As devices like your car, refrigerator or even your mattress start transmitting data, a Triangle software company believes it can lead globally in filing, storing and managing all of those bits of information in a fast and easy way. 

 
The company is Zaloni, and though it’s already created custom data management solutions for 100 Fortune 500 customers since 2007, it’s still very much a startup. Over the past two years, the team of 180 Zaloni workers in RTP, San Francisco and India have transitioned from a custom solutions consultancy to a product company on the leading edge of Hadoop adoption and integration. 
 
Last week marked the beginning of Zaloni’s first fundraising effort. In front of a crowd of investors at the CED Tech Venture Conference, vice president of marketing Kelly Hopkins Schupp revealed a tested and perfected product called Bedrock as well as plans to raise growth capital to finally scale Zaloni. 
 
“We think it’s great timing to raise money. It’s a great time to be this product,” she told me in an interview before the conference. The Hadoop marketplace is projected to hit $50 billion by 2020, and according to Schupp, Zaloni is the only provider of a data management platform for Hadoop that covers “the full data pipeline.”
 

What is Hadoop?

If you’re not in the software development world, you may not be familiar with Hadoop. It’s probably best compared to Linux. What Linux is to operating systems, Hadoop is to data. 
 
Founded in 2005 by a Yahoo engineer and a University of Washington graduate student, Hadoop began with a mission to index and quickly search the entire Internet. As the pair worked to make that happen faster and without complexity, they developed an open source software framework used for distributing the storage and processing of large data sets. It’s an alternative to storing data on traditional servers which quickly fill up and/or could fail at any point. The software stores data in multiple locations and automatically repopulates any data lost if hardware malfunctions. It also collects processing power from all of these “nodes” to call data sets much faster than traditionally. 
 
Though Hadoop is open source, companies were built to implement it within large corporations. Like Red Hat is to Linux, Cloudera, Hortonworks, IBM and others are to Hadoop. But one thing those organizations don’t do is help companies index and make sense of the data they’re storing and processing through Hadoop. 
 
That’s where Zaloni comes in. 
Founder Ben Sharma (top left) worked for NetApp building out data management architectures for large telecommunications and other enterprises, leaving in 2009 when he saw the increases in storage and speed, and cost savings that Hadoop seemed to allow. He wanted to help companies better leverage their data and thought he could build a solution using Hadoop. 

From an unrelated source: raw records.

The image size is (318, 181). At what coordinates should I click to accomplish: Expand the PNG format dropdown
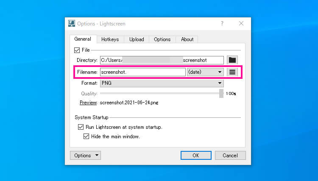[162, 83]
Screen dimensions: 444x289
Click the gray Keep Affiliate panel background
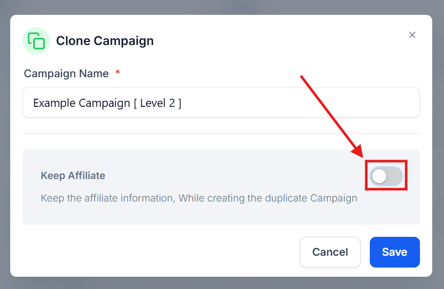pyautogui.click(x=221, y=215)
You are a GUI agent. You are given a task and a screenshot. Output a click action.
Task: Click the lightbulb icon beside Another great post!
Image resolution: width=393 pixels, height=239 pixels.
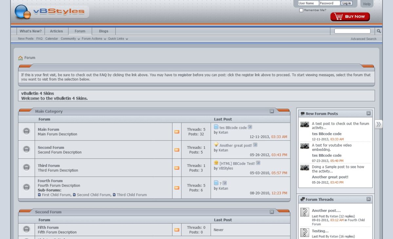point(216,144)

He partnered with college friend Bijoy Bora (top right), who’d spent years in Silicon Valley working for IBM and other startup technology firms.

Both East Indian, they named the company Zaloni after the word for “fishing nets” in an East Indian dialect. The idea is that you capture the big data and reel it in. 

Tagging, organizing and retrieving data

Zaloni picks up where distributors leave off by creating what’s called Hadoop “data lakes” to tag and catalogue all the data so its easily tracked over time and located when needed by an enterprise. It also meets data security and governance standards. A CIO or CTO can leverage a product like Zaloni to help lines of business find value in all the data they’re collecting and storing. Zaloni’s biggest success has come in the financial services, healthcare and telecommunications industries. 

Bootstrapped, the company is profitable and has had strong growth. But the men haven’t been blind to further opportunity in the evolving space, especially as more and more data is collected in nearly every industry. It was while working with customers that they realized they were solving the same problems again and again. With 100 customers implementing Zaloni’s solutions in some way, it seemed like a good time to create a product around the most common needs, in hopes of scaling the business even faster. 

In 2013, Zaloni announced a data management platform called Bedrock and the team has spent the last two years testing and fine-tuning the product with 15 or 20 clients. 

They’ve already had some big successes. For Verizon, Zaloni increased storage capacity by 20 percent, improved disaster recovery, enabled big data analytics and saved $34 million over five years. Other clients include United Health Group, GE, Honda, American Express and MetLife.
They’ve also hired a chief financial officer, Schupp as vice president of marketing and promoted a vice president of global sales. But a fourth quarter fundraise will allow for a larger sales and marketing organization and continued product development. So far, only a few others in the space have raised money—Trifacta has brought in $41 million and Datameer has raised about $77 million. Neither are direct competitors to Zaloni.
 
Fortune 500 companies remain the target during this next phase of life for Zaloni. They’re the organizations with the most data and who are beholden to the most government compliance around it. Funding will be necessary to begin the long sales cycles typically required in that part of the market.

“Considering the growth rate and the opportunity at Zaloni, what we don’t want to do is leave opportunities on the table because we don’t have the growth round to take advantage of it,” Schupp says. “Our question now is how can we capitalize on this marketplace and do it quickly.”